Series: Big Data - like a dream. 1st series
Big Data through the eyes of different industries - this is another dream of the Grail, which will decide, save and protect! In life, everything is exactly the opposite: Big Data is a completely new task, curtailing stagnant projects and dismissing non-rebuilding specialists. We offer a series of articles on the practice of the real application of unstructured Big Data in various industries, the formation of new specialties that are just being coined by names - Big Data analyst and sociologist, HiLoad linguist, trend journalist (from the word TREND, not TREND), and, We hope fruitful discussions about where the new big road should lead.
Pink dreams, as well as ideas, on BD (Big Data) are different for everyone: vendors have a lot of hardware, software developers have a lot of new software, telecoms have clouds, customers have a magic wand: “I clicked on the button, and she’s all made for me! ". There is no worse bummer than a bummer from unfulfilled dreams. At the same time, vendors, software developers, telecoms, etc., will fulfill their dreams, and will fly to collect pollen from new dreams of customers who have become disillusioned with BD. Knowledge is power, it's time to use that power and take a sober look at BD with the eyes and expectations of customers and industries.
For several years, we have been engaged in the most “delicious” BDs - unstructured rtBD & A (real-time Big Data & Analytics). In the rtBD & A segment, rapidly growing or transforming existing industries are being created that require the “right” specialists and a lot: Gartner evaluates only the US market for BD analysts in 190 thousand people by 2018. As practitioners who have already faced new challenges, we understand that “it is due to us”: to tell, explain, help - otherwise it will be as usual: a dream from a grainy “pink elephant” will turn into a “big pig” with all the consequences.

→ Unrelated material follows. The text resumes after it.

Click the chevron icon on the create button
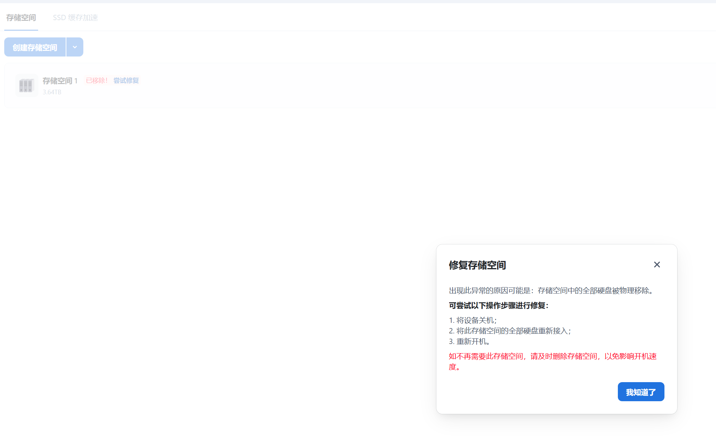The height and width of the screenshot is (445, 716). (x=74, y=47)
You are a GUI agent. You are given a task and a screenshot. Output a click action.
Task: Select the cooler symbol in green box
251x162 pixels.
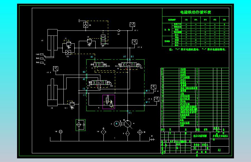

The term Big Data, as a new concept with only a 5-year history, begins to penetrate and be used actively in various fields and industries: video, RTB, sociology, medicine, space, finance and everywhere else - wherever you stick, there are people everywhere, who will proudly tell you how they bravely struggle with terabytes and trillions of records to improve the CURRENT work of specific industries.
Unfortunately, this approach is probably the biggest mistake of the client understanding Big Data as a dream of a bright future. Let's try to figure out what the problem is. Next, we set forth our vision, formulated by 20 years of experience in creating various Internet projects “in the field of Big Data” (they were called differently before) and with an emphasis on rtBD & A.
Our vision in some aspects may differ, and even significantly, from the usual VVV technology template (volume, variety, speed) for Big Data, because:
1) Only the result (the whale fish, the periodic table) should be visible from the client’s side, and not the ocean of data itself;
2) Diversity not only in data, but also in the variety of sources, as well as the diversity of attitudes towards the sources themselves;
3) Such super-complex “systems” as a person, groups of people or entire nations, with their individual worldview, history, relationships, phraseology and vocabulary, can act as sources- “sensors” of BD;
4) Life is always wider than any patterns.
So, firstly, let's forget about "BD is a lot of data."Analysts (researchers, inventors, and other “scientists” and clients) need enough data for an “explosion” to make it possible to arrange an “explosion” of the OLD industry formation. A wonderful example: we do not know how much data the Mendeleev had, but they were enough for him to form at the output of the “Periodic Table of Chemical Elements” of less than 100 cells. No further comments are required - now everyone is studying chemistry at school.
Secondly, it is necessary to separate :
A) personalized “many-data-by-object”,
B) information field of data in the industry and around objects.
An example of type A: RTB data for showing “targeted” ads to a particular browser on a particular device. Are you still haunted by unnecessary advertising of high bank deposits, as your half poked into a beautiful advertisement with a handbag? - This is it, a type A system - your browser’s “trips” on the laptop are stored in petabytes to remind you of all the sins of youth, even if you have already changed sex.
Type B examples: what problems did the iPhone play in lowering sales in Russia? Will Le Pen manage to get around Sarkozy in regional elections?
Type A is often referred to as the "Dossier" type: there is a specific known object (for example, a person, or a wallet account, or phone), with any "stirring" the data on the object is replenished with another entry in the Dossier. For type B, a specific object is not important (there is that big fish in the ocean), data are analyzed for the entire ocean as a whole, with all fish, algae and plankton.
“Winwood Reed said it well,” Holmes went on. - He says that an individual person is an unsolvable mystery, but in the aggregate people represent a certain mathematical unity and are subject to certain laws. Is it possible, for example, to predict the actions of an individual person, but the behavior of the whole collective can, it turns out, be predicted with greater accuracy. Individuals differ from each other, but the percentage of human characters in any team remains constant. ”(Arthur Conan Doyle,“ Sign of the Four ”)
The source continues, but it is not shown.